ITR is a major issue and consumes more than half of many company's and individual's IT budgets. If even one program with an exploitable security issue, for example, has not been updated properly and thoroughly, your entire computer system or network could be compromised, requiring full software reinstallation, possibly lost sales, staff downtime, and more. Even after everything has been resolved, considerable time and money has been spent simply returning the environment to the condition it was in prior to the issue; nothing has been improved. If one has a computer and would like a supplemental computer such as a netbook, tablet, or lighter laptop, that new computer must be configured which means that obtaining a new computer is more complex than simply obtaining hardware.
The solution to this is a new computer configuration. One of the exciting things about this is that this is a configuration and, in many instances, does not require new hardware; if your computer is less than five years old, it is very likely you can take advantage of this new configuration with your existing computer. If you happen to have an older computer then, most likely, your next computer will automatically support this new advancement.

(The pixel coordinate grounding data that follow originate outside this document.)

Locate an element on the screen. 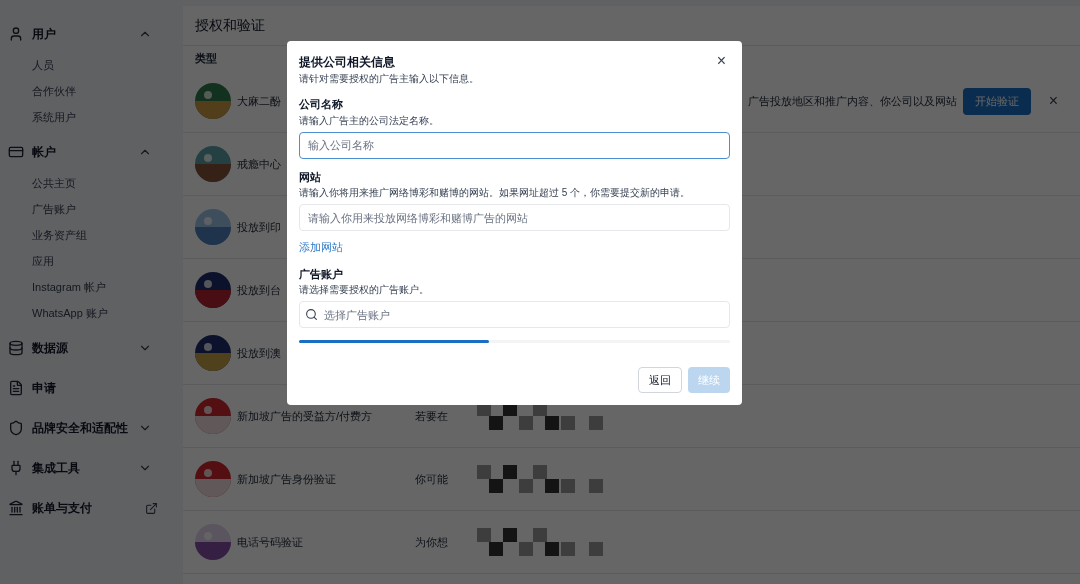  search-field: 选择广告账户 is located at coordinates (514, 314).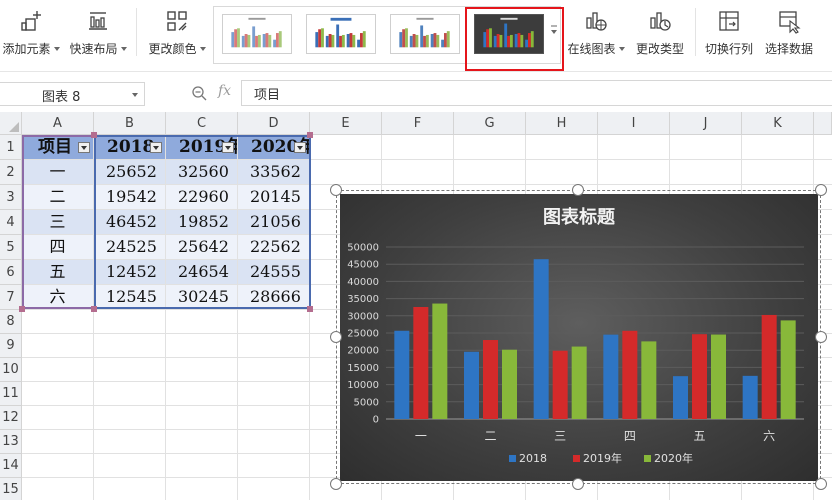  Describe the element at coordinates (58, 198) in the screenshot. I see `table-row-label: 二` at that location. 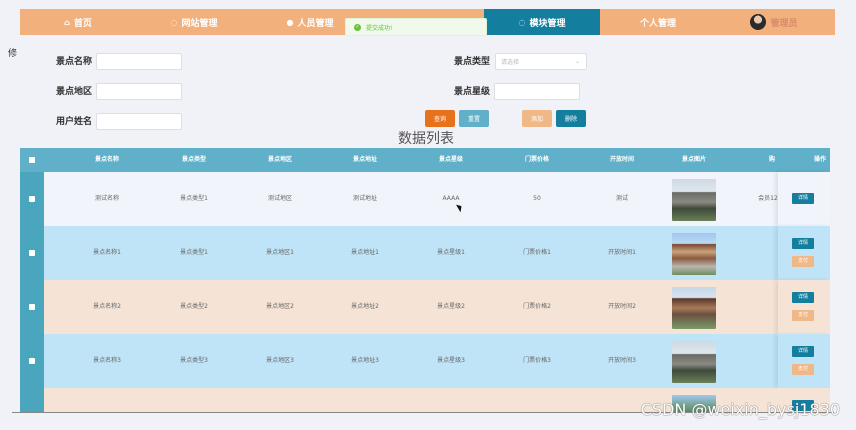 What do you see at coordinates (194, 306) in the screenshot?
I see `table-cell: 景点类型2` at bounding box center [194, 306].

The first thing to understand is the reason a computer's configuration simply can't be copied to another computer. A computer contains certain programs and settings that you have customized over the years to your liking; your computer has become your computer. Those programs and settings are tightly tied into the operating system (OS) which is the background software that allows you to run your programs and use your computer for various activities. The OS, in turn, is configured specifically for the brand and model of computer on which it's installed, as it is also responsible for controlling the hardware of that computer. Simply copying your environment (OS, programs, and settings) isn't an option as it can't be practically configured for another brand and model without reinstalling and reconfiguring everything.
As many have learned, combination devices are generally not that great: if one component fails, the whole unit may be unusable. Thus it can be best to have separate devices responsible for their own tasks; most of us do have separate washers and dyers, for example. This is the general principle of a new process called "virtualization". The technical reasons it's called virtualization is beyond the scope of this article and, instead, the main thing to understand is that the operating system is no longer responsible for working with the hardware of your computer. The OS is now only responsible for running your programs and helping you with activities.
With virtualization, there is a "host" environment that works with the hardware in the background. It's transparent when one is simply using their computer. The "user" environment contains your operating system, all of your programs, and all of your personal settings. The user environment is not specific to any model or brand of computer and can be easily copied. If you have a stationary computer and want to get a laptop, there is no setup or configuration; simply copy your user environment and within minutes your laptop is an exact copy of your desktop: just the way you like it. Backing up a user environment is as easy as copying a file. If something happens that causes your computer to fail, simply have it repaired and then your user environment backup can be copied back to your repaired computer within minutes. In addition, you are not restricted to just one user environment; you may have as many as you would like. This allows for "hot" backups. If everything is setup as you like and everything is working, just make a quick backup. Now you have two user environments. If your computer obtains malware or a new program conflicts so severely that you can't use your system, it's no problem. Simply switch to your backup environment and, within seconds, you're operational. Now you can work while you're waiting for someone to fix your primary environment.